Elle a également demandé à Santé publique France d'élaborer “trois scénarios d'évolution de l'épidémie" et au consortium de recherche Reacting, de préparer "un protocole de recherche" avec les médicaments potentiels déjà disponibles”. “La ministre ne gère pas plus les masques que le reste” Ce n’est pas moi, c’est les autres… En creux, Agnès Buzyn, plus combative sur la question des masques, a balayé sa responsabilité individuelle dans la gestion des stocks de masques. En tant que ministre, “la vigilance que je dois avoir, c'est sur des dizaines de produits”, a-t-elle argumenté, soulignant que si l'attention s'était “a posteriori” portée sur les masques, coronavirus oblige, les comprimés d'iode en cas d'accident nucléaire ou les tenues de protection face au virus Ebola n'étaient pas des sujets “moins importants” pour elle. "Cette gestion de stocks, elle ne revient pas à un niveau ministre", s'est encore défendue Agnès Buzyn, affirmant notamment ne pas avoir eu connaissance du courrier adressé par Santé publique France à la Direction générale de la Santé en septembre 2018. Ce courrier soulignait la péremption d'une part importante du stock stratégique d'Etat de masques et recommandait d'en racheter pour renflouer le stock à 1 milliard de masques. Et pourtant, elle rappelle avoir “pris la décision de constituer un stock de masques FFP2” alors que la doctrine depuis 2011 était de ne plus en avoir.

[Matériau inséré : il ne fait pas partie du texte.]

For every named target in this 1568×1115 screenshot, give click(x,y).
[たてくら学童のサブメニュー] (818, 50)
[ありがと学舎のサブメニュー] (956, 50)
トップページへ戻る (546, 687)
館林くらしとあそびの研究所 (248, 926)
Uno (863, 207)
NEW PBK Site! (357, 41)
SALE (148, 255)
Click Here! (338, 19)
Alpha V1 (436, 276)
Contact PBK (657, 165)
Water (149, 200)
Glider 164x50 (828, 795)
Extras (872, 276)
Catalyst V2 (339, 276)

Elle a encore affirmé “ne pas avoir pris la décision de la destruction des masques jugés non conformes” alors que le stock n'avait pas encore été reconstitué, ajoutant toutefois "assumer totalement" les décisions de ses services. Mais Agnès Buzyn a aussi pointé du doigt le rôle de Santé publique France, responsable de la gestion des équipements de protection, en estimant que “des interrogations” existaient sur le “contrôle des stocks” ces dernières années. “Apprendre en 2018 qu'une grande partie des stocks est périmée... Ça nécessite de questionner comment ça a fonctionné”, a-t-elle lâché. “Mascarade” Enfin, les députés l’ont également vivement interrogée sur ses propos rapportés par Le Monde dans lesquels elle qualifie de “mascarade” le début de la gestion de la crise Covid. Si elle n’a pas nié avoir tenu ce discours, elle a dénoncé un verbatim sorti de son contexte et tronqué. “J'avais passé une journée épouvantable, j'étais très fatiguée. On m'accusait sur les réseaux sociaux de n'avoir rien vu, et c'est tout le contraire. Je me suis battue pendant un mois, avec pendant ce temps la loi bioéthique, la grève des hôpitaux (...). Arrêtez de dire que je n’ai rien vu. J'ai tout vu, j'ai préparé. J'ai pressenti un danger bien avant les autres. Cet article ne le laisse pas sentir”, s'est défendue Agnès Buzyn.
Après avoir auditionné des experts, la commission d'enquête de l'Assemblée nationale chargée d'évaluer la gestion française de la crise sanitaire entend cette semaine des anciens ministres de la Santé. Après Agnès Buzyn, elle doit recevoir Marisol Touraine et Roselyne Bachelot ce mercredi 1er juillet puis Xavier Bertrand jeudi 2 juillet.
Le Sénat dominé par l'opposition de droite a voté à l'unanimité mardi 30 juin la création d'une commission d'enquête sur la gestion de la crise sanitaire du coronavirus demandée par son président Gérard Larcher (LR). Mise en place pour six mois, la commission aura un format élargi à 36 membres et entamera ses auditions dès juillet, alors que celles de l'Assemblée nationale sont en cours.